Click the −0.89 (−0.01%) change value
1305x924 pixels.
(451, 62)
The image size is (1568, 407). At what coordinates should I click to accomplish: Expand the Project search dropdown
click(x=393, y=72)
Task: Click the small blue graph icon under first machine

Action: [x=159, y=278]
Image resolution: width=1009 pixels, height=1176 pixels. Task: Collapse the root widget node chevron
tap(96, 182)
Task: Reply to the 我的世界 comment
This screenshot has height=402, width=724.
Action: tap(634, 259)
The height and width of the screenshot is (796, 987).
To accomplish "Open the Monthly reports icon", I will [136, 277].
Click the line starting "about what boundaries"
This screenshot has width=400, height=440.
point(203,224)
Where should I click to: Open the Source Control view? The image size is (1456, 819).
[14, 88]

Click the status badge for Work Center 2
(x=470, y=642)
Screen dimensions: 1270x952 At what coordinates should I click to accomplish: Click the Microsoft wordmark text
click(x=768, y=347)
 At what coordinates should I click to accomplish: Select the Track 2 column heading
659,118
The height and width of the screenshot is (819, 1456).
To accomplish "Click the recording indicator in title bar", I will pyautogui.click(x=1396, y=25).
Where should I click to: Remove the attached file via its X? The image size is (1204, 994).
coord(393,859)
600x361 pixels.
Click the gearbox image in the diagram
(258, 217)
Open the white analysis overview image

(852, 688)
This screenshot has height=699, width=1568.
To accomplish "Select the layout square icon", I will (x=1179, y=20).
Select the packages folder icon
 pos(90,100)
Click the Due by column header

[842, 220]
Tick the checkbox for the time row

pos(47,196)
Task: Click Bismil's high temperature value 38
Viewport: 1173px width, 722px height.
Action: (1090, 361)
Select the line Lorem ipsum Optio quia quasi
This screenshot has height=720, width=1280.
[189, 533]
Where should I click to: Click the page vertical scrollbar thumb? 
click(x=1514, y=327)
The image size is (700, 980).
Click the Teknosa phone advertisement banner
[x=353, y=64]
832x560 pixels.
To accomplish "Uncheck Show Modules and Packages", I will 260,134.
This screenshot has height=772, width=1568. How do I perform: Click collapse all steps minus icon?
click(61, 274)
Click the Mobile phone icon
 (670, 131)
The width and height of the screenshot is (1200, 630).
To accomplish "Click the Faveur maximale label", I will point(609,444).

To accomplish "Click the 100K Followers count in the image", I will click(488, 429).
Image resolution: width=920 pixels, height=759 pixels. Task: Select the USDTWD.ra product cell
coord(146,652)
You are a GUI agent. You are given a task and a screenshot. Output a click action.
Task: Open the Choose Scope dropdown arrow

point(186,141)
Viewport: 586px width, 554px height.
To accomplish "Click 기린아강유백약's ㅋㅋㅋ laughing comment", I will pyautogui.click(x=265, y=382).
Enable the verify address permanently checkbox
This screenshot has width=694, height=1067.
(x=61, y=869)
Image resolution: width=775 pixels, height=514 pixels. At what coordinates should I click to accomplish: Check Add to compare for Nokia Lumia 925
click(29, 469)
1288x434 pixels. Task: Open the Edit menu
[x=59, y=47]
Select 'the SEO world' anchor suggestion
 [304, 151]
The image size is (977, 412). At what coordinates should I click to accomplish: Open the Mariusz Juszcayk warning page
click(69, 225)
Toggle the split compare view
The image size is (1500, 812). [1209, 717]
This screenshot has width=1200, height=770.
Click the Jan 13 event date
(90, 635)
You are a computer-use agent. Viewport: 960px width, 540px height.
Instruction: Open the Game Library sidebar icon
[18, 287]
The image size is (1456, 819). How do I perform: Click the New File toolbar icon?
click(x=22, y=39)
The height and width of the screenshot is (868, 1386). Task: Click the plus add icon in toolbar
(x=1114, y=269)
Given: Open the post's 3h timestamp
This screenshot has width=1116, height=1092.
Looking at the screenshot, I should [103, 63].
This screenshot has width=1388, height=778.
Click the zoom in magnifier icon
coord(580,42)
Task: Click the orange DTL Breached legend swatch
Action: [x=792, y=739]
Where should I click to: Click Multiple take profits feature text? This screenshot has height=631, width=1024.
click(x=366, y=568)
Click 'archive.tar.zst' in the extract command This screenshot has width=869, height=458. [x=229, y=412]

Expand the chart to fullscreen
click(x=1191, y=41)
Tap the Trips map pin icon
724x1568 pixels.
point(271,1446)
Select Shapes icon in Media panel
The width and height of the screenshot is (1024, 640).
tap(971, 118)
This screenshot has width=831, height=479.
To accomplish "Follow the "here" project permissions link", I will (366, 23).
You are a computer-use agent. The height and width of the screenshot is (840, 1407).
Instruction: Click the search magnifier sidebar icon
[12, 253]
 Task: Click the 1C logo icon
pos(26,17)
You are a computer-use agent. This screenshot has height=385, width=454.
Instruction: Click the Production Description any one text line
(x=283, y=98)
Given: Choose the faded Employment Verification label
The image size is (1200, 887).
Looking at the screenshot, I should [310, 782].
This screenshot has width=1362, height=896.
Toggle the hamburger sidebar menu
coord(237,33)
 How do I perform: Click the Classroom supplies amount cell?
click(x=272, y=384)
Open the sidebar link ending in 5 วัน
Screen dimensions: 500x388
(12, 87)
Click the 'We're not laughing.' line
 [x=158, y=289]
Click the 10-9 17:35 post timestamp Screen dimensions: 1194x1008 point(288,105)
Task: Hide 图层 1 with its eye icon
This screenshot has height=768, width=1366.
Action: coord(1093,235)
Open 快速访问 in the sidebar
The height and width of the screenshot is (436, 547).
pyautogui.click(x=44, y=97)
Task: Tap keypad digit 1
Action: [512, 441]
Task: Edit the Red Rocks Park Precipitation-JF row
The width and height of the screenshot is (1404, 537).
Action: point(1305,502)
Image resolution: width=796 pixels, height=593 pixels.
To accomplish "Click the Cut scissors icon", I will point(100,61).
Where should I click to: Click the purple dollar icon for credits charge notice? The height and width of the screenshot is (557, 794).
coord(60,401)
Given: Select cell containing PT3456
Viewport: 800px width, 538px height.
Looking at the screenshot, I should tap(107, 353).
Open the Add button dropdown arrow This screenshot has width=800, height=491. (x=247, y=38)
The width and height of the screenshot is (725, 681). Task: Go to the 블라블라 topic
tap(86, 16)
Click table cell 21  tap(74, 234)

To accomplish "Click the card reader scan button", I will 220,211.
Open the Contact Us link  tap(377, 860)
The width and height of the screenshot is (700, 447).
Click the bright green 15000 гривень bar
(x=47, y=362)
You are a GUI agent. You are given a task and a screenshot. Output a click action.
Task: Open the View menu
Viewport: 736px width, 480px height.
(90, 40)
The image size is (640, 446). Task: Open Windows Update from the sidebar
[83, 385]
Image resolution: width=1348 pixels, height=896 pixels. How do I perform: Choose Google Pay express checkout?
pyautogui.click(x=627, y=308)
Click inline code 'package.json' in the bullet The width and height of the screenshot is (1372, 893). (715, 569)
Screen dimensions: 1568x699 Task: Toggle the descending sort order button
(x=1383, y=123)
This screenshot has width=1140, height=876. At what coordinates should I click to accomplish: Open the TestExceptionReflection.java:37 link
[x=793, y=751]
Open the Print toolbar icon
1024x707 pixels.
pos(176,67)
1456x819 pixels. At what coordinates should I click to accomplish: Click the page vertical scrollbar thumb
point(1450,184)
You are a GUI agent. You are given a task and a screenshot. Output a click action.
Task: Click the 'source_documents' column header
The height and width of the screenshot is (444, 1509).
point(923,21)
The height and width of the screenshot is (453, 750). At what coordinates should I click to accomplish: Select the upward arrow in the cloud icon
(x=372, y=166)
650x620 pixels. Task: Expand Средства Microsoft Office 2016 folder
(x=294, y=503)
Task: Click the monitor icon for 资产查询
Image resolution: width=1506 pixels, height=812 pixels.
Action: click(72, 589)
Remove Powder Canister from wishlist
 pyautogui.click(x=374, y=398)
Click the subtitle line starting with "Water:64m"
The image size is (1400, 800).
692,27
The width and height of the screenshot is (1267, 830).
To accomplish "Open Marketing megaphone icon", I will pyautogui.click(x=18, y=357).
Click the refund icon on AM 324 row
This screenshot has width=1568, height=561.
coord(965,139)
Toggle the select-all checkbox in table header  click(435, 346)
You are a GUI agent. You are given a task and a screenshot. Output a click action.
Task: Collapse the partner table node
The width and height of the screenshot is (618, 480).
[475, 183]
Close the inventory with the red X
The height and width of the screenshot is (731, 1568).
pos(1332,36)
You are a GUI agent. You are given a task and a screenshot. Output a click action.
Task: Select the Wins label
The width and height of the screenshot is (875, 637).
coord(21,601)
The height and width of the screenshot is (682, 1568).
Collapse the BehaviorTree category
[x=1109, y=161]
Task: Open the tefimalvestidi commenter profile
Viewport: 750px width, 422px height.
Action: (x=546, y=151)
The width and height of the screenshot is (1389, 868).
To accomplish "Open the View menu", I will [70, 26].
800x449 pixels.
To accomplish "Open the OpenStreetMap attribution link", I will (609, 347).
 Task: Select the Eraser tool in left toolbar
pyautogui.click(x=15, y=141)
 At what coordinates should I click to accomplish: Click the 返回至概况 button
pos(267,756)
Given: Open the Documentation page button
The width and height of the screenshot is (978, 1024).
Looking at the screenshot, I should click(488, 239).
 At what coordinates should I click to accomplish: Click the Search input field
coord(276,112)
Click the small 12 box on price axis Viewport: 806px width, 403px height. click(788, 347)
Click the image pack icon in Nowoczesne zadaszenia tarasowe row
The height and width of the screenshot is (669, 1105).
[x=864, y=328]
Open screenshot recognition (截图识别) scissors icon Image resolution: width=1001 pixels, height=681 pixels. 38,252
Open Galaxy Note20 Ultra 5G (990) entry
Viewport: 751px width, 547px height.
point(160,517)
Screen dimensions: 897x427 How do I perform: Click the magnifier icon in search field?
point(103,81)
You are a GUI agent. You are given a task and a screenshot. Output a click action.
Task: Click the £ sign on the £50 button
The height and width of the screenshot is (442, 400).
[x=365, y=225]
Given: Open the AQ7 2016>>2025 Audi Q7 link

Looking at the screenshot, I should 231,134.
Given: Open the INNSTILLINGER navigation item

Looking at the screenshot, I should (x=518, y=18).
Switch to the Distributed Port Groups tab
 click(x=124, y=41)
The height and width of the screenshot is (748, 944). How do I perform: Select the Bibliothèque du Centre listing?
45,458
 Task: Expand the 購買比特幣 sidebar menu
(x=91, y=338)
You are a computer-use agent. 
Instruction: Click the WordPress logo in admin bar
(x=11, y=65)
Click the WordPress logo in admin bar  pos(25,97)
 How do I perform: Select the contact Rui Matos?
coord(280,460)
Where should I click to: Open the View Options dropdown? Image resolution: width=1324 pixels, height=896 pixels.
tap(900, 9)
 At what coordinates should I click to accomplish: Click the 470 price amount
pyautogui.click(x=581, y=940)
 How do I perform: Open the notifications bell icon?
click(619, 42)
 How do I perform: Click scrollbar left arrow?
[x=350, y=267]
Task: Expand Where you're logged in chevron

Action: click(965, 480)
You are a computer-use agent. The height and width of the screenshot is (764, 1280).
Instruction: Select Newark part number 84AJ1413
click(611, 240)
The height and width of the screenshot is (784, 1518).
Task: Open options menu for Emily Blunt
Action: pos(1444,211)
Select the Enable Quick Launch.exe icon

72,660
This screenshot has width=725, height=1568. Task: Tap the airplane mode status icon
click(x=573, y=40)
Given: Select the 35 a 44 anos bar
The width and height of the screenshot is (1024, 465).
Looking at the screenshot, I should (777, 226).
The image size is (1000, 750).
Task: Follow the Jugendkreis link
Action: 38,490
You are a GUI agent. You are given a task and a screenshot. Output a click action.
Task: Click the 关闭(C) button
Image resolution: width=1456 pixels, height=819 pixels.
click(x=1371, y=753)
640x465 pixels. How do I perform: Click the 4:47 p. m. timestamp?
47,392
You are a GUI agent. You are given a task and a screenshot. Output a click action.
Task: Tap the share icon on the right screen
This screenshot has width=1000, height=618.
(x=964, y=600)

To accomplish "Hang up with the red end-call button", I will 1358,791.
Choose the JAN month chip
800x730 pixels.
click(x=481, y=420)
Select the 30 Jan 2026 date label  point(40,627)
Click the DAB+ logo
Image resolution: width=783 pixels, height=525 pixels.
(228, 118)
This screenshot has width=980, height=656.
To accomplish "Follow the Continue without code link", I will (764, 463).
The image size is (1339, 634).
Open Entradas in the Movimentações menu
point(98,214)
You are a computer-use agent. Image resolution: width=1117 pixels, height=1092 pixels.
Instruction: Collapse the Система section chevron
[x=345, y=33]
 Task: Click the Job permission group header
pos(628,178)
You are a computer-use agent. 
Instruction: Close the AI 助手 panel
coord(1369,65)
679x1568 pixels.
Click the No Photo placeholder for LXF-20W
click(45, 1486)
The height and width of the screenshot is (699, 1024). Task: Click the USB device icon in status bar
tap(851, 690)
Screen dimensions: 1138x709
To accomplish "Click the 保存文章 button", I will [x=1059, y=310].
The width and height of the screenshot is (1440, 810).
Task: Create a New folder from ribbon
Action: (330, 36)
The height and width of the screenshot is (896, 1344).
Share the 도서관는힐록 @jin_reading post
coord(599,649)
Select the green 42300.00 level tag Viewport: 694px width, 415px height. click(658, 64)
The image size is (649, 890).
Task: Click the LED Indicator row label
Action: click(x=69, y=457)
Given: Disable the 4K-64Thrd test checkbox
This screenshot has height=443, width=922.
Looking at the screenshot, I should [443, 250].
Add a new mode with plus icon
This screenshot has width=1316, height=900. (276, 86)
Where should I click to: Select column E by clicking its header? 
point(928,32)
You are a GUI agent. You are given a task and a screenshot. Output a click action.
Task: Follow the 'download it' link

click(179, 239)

▶ **What is required**
Rewrite the section that begins with the line containing "Select the line Lorem ipsum Optio quia quasi" and ends with the line containing "I will 260,134.", changing "banner" to "panel" and leaving everything else as it is.

▶ **Output for this exercise**
Select the line Lorem ipsum Optio quia quasi
This screenshot has height=720, width=1280.
[189, 533]
Where should I click to: Click the page vertical scrollbar thumb? 
click(x=1514, y=327)
The image size is (700, 980).
Click the Teknosa phone advertisement panel
[x=353, y=64]
832x560 pixels.
To accomplish "Uncheck Show Modules and Packages", I will 260,134.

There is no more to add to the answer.